Тем не менее другие картины Гирландайо, такие, как его «Поклонение волхвов» в Уффици, обладает бесспорным очарованием; поднимаясь над уровнем посредственности, он проявляет подлинный талант в портретах, а во фреске «Святой Франциск воскрешает ребенка из семьи Сассетти» (в церкви Сайта Тринита во Флоренции) достигает почти гениальности.
XI
Все, чего достигли Джотто и Мазаччо в передаче осязательной ценности, Беато Анжелико и Филиппе Липпи – в выразительности, Поллайоло – в движении, Вероккьо – в области светотени, все это превзошел Леонардо да Винчи, к тому же без тех колебаний и мучительных усилий, которые были затрачены его предшественниками.

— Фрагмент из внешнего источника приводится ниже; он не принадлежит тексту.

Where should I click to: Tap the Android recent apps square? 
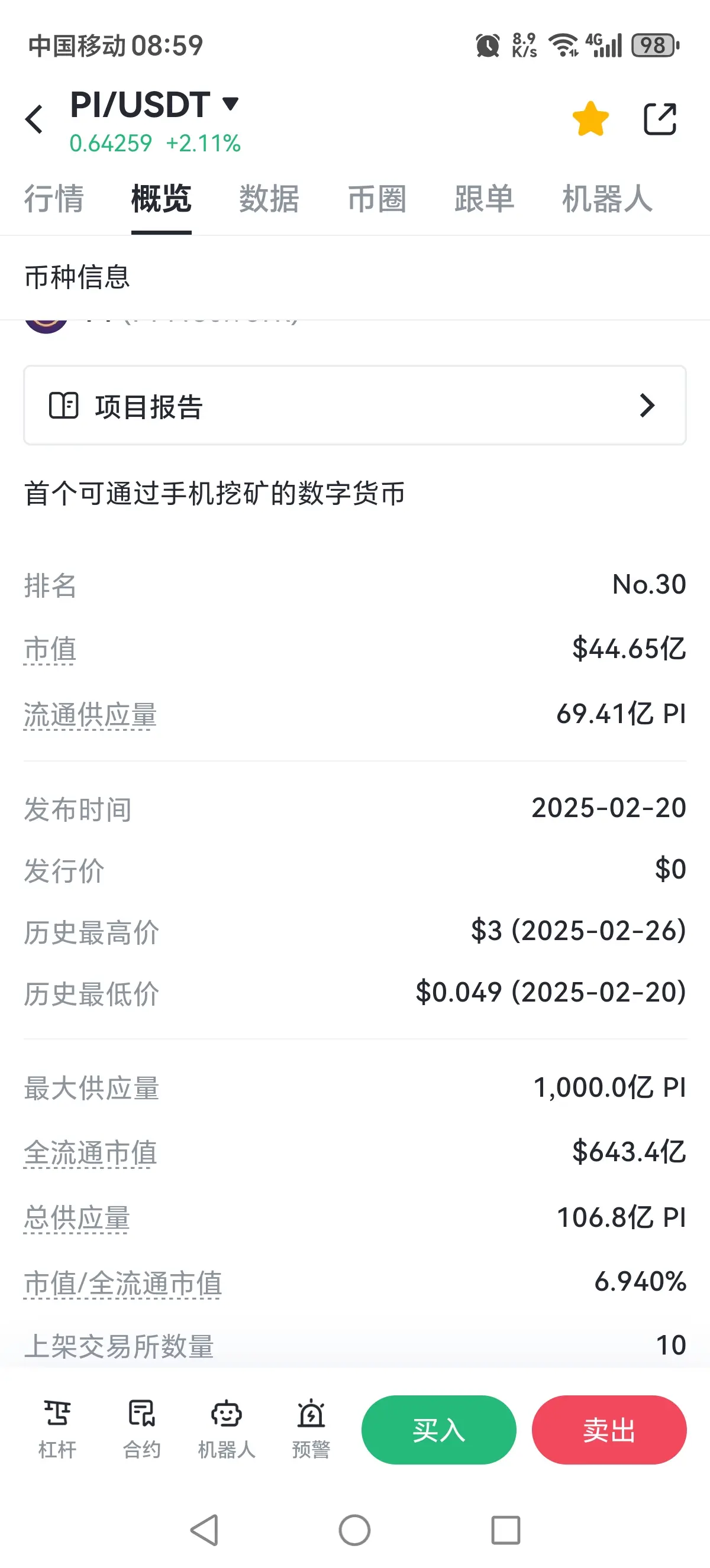pyautogui.click(x=505, y=1530)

За исключением Веласкеса и, может быть, лучших творений Рембрандта и Дега, мы тщетно будем искать такую глубокую и убеждающую нас осязательную ценность, как в «Моне Лизе» Леонардо. Кроме Дега, мы нигде не встретим того безупречного мастерства в передаче движения, которым характеризуется незаконченное «Поклонение волхвов» в Уффици. И хотя в области световых решений другие художники значительно опередили Леонардо, никому не удавалось передать светотень с тем проникновенным и таинственным чувством, каким овеяна «Мадонна в скалах». Прибавьте к этому красоту и глубокую идейную значительность образов, к которым вряд ли кто-нибудь мог до конца приблизиться.
У кого еще юность так неотразимо привлекательна, зрелость так полноценна и мужественна, старость так полна достоинства и умудрена жизненным опытом? Кто мог, подобно Леонардо, передать материнское счастье и ликующую радость ребенка? Кто так, как он, мог выразить застенчивость, нежность и грацию девичества? Душевную проникновенность и неотразимую пленительность женщины в годы ее расцвета? Посмотрите на его многочисленные эскизы к мадоннам, на его рисунок Изабеллы д'Эсте в профиль или на прекрасную «Джоконду» и скажите, найдете ли вы что-нибудь равное им? Леонардо – единственный художник, о котором можно сказать: буквально все, к чему бы ни прикасалась его рука, становилось вечно прекрасным, будь то рисунок поперечного разреза черепа, стебля сорной травы или этюд человеческой мышцы – все с присущим ему чувством линии и светотени он преображал в глубоко жизненные, непреходящие ценности. И всегда как бы случайно, потому что большинство магических рисунков Леонардо были исполнены им в целях иллюстрации какого-либо научного факта, всецело поглощавшего его внимание в тот момент.